1チップで100Wを超えるため冷却は欠かせない。熱伝導率の高いCuを4チップ全面に使った上にその熱を逃がすための放熱フィンを付け、そのフィンの表面積を稼ぐために薄い金属板でフィンを作り、さらにモータのファンで風を送り冷却する。ボード1枚でAI用IC1個というぜいたくな構成だが、フィンのスペースを広くとらざるを得ないため、ボード1枚がAIプロセッサ1個という構成になる。

コンピュータサーバは、AI専用機であり、NANDフラッシュを使ったNVMeと、SATAに対応したストレージも搭載している。このための全体を制御するCPUも搭載している。

プリファードが学習用のAIプロセッサを開発したのは、ディープラーニングの学習プロセスの時間を短縮するためだ。従来なら1カ月かかる学習プロセスをせめて1週間に短縮したい。グラフィックス専用の汎用チップではなく、専用チップならニューロンのモデルのようにMAC(積和)演算とメモリをセットにして性能を上げることができる。

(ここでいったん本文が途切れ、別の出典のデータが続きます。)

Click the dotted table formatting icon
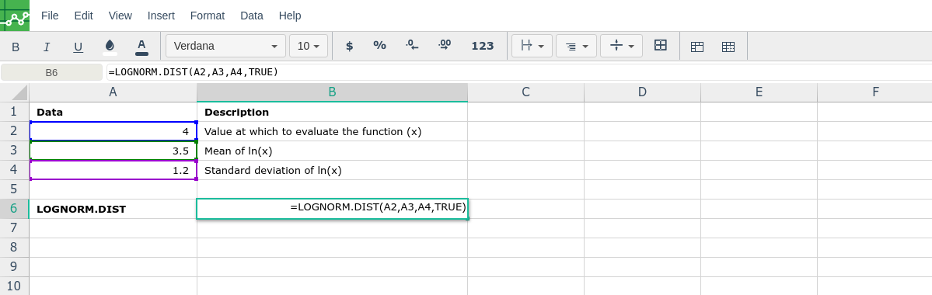The width and height of the screenshot is (932, 295). point(728,47)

推論チップでは、16ビット精度を8ビットに落として性能をほとんど変えずに消費電力を半分以下にすることが可能だ。しかし、学習チップではニューラルネットワークを構成するニューロンの重みを学習のために変えていくバックプロパゲーション(誤差逆伝播学習)において、ほんのわずかでも精度を落とせないという。このため、行列演算コアの精度を、16ビット(半精度)、32ビット(単精度)、64ビット(倍精度)の3種類を用意した。

学習させるコードはアプリケーションごとに異なるが、ニューラルネットワーク向けのChainer(チェイナー)フレームワークをアップグレードしてもこのチップを使えるように設計しているという。まず、社内で実証実験(PoC)を行う計画だ。学習用のAIプロセッサでは消費電力をどこまで落とせるか、AIチップの課題はこれからだ。